Transitioning innovations into operational use
-
Elizabeth Jamieson
Environment and Climate Change Canada (ECCC)
Dr. Elizabeth Jamieson is a Senior Engineer for Canada’s National Hydrological Services, within Environment and Climate Change Canada (ECCC). Elizabeth is also an adjunct professor in the Department of Civil Engineering at the University of Ottawa. Elizabeth’s current role with ECCC is the national lead on hydrometric monitoring technology within the Water Survey of Canada (WSC), which is a program dedicated to collecting real-time and historical water level and flow data from a network of over 2000 hydrometric stations across Canada. Elizabeth has also been involved in WMO projects since 2012, most recently as Chair of Project X (a group of experts dedicated to the Assessment of the Performance of Flow Measurement Instruments and Techniques).
-
Alice Soares
World Bank
Alice Soares started her career in meteorology and oceanography in 1995 at the Portuguese Meteorological Service, dealing with weather and marine data-processing, forecasting and services.

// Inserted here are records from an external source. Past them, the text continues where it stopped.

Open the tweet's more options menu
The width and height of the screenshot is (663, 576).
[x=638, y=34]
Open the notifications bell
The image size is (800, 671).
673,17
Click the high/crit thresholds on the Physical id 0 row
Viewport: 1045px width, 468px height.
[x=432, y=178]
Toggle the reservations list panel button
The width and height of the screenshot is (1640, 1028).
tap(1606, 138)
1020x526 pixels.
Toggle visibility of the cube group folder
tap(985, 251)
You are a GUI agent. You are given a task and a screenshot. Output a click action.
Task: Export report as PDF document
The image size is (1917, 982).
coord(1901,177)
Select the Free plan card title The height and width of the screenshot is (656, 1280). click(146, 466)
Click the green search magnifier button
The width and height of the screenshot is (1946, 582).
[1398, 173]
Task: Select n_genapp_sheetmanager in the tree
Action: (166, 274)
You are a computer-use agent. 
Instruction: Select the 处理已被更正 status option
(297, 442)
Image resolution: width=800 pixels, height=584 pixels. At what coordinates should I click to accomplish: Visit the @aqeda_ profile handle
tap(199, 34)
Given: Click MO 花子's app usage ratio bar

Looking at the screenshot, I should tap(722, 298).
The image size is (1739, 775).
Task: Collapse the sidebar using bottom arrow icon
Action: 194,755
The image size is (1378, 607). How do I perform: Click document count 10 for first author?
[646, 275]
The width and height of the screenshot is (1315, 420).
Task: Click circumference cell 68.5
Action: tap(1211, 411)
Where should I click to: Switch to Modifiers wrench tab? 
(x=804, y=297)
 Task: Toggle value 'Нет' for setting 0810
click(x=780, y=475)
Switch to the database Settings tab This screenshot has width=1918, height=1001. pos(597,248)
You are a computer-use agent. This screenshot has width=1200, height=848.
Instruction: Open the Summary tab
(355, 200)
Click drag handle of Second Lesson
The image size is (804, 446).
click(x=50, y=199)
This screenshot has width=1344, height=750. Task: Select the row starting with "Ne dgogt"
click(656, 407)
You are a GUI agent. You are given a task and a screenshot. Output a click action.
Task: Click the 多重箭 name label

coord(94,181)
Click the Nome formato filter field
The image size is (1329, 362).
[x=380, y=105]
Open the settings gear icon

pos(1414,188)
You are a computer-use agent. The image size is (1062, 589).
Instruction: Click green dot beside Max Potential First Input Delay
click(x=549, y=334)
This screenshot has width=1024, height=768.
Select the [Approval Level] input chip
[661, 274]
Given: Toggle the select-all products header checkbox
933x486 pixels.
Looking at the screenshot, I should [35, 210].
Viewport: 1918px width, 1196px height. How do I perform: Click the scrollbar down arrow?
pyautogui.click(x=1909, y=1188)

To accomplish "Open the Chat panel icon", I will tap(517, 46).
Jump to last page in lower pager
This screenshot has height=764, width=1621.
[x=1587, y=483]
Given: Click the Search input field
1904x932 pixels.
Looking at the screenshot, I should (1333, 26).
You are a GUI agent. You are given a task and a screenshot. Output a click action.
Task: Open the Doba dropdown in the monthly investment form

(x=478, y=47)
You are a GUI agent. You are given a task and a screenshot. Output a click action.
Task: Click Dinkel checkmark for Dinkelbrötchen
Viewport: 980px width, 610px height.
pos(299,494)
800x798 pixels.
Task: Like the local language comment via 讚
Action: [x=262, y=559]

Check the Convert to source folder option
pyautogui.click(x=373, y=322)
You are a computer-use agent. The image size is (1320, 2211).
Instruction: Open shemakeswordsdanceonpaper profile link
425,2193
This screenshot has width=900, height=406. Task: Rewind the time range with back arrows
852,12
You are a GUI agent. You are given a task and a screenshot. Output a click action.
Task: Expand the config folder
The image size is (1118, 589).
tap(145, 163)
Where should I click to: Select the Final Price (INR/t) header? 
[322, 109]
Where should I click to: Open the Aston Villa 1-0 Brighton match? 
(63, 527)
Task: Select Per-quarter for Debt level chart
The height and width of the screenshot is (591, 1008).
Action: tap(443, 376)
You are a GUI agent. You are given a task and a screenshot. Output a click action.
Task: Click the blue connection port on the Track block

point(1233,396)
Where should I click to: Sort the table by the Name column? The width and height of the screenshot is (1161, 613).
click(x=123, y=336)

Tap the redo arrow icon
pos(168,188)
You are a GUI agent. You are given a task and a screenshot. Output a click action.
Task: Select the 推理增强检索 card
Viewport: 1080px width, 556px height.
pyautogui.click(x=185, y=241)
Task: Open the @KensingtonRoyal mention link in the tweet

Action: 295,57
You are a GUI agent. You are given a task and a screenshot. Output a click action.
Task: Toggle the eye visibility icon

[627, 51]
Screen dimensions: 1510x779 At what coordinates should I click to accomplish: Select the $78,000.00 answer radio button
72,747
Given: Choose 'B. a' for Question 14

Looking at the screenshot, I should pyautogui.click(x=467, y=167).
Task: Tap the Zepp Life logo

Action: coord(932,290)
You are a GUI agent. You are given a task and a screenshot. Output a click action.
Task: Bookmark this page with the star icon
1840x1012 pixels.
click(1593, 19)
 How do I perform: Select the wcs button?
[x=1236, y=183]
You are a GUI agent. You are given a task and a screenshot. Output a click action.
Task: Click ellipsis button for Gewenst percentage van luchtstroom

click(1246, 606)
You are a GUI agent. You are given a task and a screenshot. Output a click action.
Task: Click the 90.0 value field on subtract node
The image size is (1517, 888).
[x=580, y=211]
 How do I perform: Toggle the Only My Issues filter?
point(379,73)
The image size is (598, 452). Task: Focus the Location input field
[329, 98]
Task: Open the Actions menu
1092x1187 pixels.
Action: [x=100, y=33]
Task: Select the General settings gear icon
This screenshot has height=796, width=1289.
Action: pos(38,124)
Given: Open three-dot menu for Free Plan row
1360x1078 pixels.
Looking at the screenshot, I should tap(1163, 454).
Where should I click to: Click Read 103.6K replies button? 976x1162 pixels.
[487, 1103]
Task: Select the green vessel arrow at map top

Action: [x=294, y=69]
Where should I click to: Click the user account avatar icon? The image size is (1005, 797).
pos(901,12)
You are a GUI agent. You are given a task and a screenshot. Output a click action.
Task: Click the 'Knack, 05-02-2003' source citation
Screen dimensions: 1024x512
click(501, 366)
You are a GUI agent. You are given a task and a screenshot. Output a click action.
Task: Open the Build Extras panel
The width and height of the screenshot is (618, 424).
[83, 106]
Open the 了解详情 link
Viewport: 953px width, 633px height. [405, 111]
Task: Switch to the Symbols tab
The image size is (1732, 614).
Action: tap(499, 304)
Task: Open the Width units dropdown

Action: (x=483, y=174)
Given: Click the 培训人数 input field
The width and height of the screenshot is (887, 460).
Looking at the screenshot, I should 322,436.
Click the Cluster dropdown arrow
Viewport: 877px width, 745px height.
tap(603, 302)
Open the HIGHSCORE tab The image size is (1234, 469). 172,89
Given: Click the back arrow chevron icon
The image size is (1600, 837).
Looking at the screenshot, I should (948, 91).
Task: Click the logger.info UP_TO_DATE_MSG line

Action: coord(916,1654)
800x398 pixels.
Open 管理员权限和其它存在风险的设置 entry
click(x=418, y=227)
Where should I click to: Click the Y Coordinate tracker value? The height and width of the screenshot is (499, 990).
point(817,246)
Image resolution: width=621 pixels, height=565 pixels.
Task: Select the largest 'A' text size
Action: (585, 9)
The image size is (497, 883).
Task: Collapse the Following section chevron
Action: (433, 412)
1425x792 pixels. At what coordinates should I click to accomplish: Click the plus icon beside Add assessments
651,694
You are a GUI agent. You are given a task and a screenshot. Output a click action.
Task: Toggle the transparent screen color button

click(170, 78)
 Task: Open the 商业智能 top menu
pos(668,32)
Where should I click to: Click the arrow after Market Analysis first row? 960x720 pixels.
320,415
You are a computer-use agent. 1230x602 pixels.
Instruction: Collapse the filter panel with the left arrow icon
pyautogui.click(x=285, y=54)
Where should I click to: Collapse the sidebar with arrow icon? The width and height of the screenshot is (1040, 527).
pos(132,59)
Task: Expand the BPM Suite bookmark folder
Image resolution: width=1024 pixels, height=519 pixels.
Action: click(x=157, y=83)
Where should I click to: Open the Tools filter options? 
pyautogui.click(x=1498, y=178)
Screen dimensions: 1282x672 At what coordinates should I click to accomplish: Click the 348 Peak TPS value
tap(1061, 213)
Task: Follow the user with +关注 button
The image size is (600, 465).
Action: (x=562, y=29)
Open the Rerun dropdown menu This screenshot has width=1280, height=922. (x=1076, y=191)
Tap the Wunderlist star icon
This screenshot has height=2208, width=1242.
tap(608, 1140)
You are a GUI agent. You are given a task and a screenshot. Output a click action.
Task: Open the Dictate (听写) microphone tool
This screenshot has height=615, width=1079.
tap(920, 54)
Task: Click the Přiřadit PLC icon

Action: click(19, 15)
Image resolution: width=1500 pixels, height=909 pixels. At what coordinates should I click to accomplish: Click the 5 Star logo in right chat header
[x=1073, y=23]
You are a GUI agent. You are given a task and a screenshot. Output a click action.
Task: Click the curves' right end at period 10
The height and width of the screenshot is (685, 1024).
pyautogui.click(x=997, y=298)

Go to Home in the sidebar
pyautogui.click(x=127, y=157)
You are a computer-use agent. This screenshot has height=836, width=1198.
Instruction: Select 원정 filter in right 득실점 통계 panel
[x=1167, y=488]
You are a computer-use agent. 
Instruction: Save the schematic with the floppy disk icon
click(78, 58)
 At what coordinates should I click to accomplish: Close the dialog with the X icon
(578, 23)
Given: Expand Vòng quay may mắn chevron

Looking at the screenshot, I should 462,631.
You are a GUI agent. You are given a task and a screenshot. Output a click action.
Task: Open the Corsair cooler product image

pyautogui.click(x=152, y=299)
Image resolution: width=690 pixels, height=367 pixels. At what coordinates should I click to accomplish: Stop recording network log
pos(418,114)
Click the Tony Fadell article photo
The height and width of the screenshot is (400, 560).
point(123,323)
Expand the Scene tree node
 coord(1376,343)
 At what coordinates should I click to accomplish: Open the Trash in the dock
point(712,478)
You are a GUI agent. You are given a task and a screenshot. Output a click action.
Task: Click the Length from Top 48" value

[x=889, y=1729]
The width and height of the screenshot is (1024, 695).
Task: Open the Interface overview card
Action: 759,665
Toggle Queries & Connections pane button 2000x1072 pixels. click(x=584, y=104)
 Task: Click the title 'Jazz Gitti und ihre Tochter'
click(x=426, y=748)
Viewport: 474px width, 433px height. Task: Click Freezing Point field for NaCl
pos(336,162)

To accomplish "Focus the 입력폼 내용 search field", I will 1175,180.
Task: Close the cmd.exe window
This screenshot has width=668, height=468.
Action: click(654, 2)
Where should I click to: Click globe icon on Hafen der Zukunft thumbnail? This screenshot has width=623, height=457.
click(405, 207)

At the same time, Alice was awarded a visiting Professorship at the Lusophone University in Lisbon, to develop the academic programs in marine meteorology and related fields. Alice supervised numerous graduate students and taught courses in air-sea interaction, atmospheric thermodynamics, dynamic and synoptic meteorology, and atmospheric and oceanographic boundary layers.
In 2006, Alice was appointed Scientific Officer at the Ocean Affairs Division of the World Meteorological Organization (WMO); and in 2010, she was awarded the permanent position as Scientific Officer at the Data-processing and Forecasting System Division of WMO. Since 2018, Alice serves as Senior Hydromet Advisor with the World Bank, and provides expert advice to WMO, the French Development Agency (AFD), and the Indian Ocean Commission (IOC). Alice has co-authored numerous research papers, books, and regulatory and technical publications on meteorology (weather and climate) and oceanography.
-
Kevin Oberg
Scientist Emeritus
Kevin Oberg is an expert in hydroacoustics, the application of acoustic instruments and techniques for measurements of water velocity, discharge, sediment transport, and other parameters. Until 2018 he served as the National Coordinator for Hydroacoustics in the U.S. Geological Survey, leading a team that developed and supported hdyroacoustics within the USGS and internationally. Kevin also led the Surface Velocity Work Group, a group that is developing and standardizing surface-velocity measurement methods for use in USGS data collection programs. Since his retirement from the USGS in 2018, he has continued to serve as Scientist Emeritus and as a private consultant.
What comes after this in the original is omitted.